Sydney the Silky Terrier is 12 now.  She started losing her vision when she was four. Navigating around the house has never been a problem, until this year.  Almost all vision is gone.

Sydney, leftt, and Ellie give me the stare down from
the stool.
She still can smell a coon or possum on the window ledge outside the bedroom window before the big outside dogs do. Her hearing is fine.  If I say the word "treat" she will come from the comfort of her bed and sit at my feet....if she can find me.

When I learned she was going blind, I got her a companion dog—Vamaro's Elegant Gal or "Ellie", but most often she's is called, "you little %$#*." I put a cat bell on Ellie's collar so Sydney could hear where she was.  They travel together and sometimes fight like sisters, over a milk bone, or the favorite kennel, or for no reason at all.

Ellie is affectionate and wags all the time.  Sydney has always been a little reserved, shy, and wound a little too tight, like me.  That's why she's my heart dog.

When she hears my voice and wiggles and wags.  I pick her up and tell her to "give me a kiss" and she gives me half of her tongue on my cheek for half of a second.  That's all I get, and I'm lucky when I get that much.

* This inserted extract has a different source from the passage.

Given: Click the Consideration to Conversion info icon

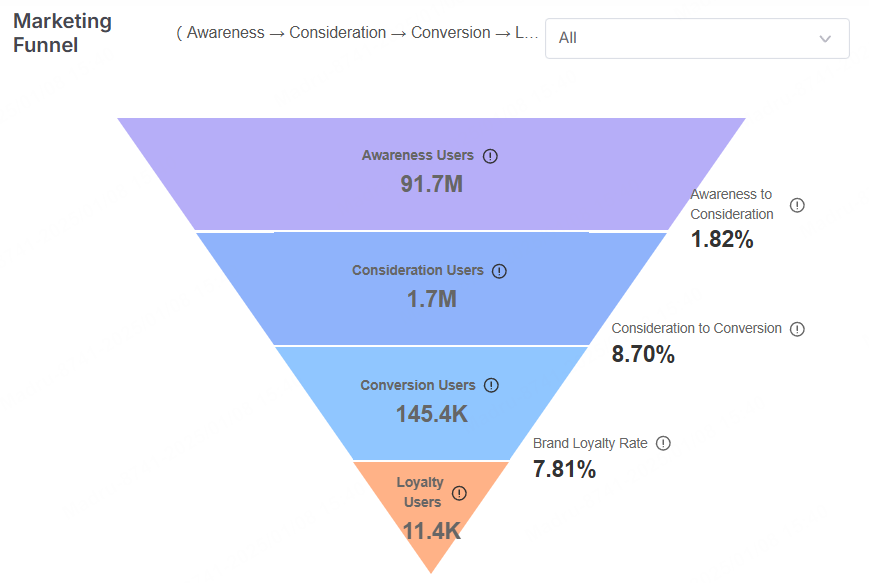Looking at the screenshot, I should coord(797,329).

Hanging out in the clothes basket that holds the dog
laundry.  Sydney (left)
Sydney still runs and jumps in her pen, threatens the birds overhead when they get too close, and can out-walk her companion Ellie.  I pick her up when she cries and she stops.  When I wake up and take my first big breath, she immediately comes to life and wants out of her kennel.

It's not time Sydney.  Not yet.  As long as I get wags and wiggles and half kisses, it's not time.

Below, walking the team.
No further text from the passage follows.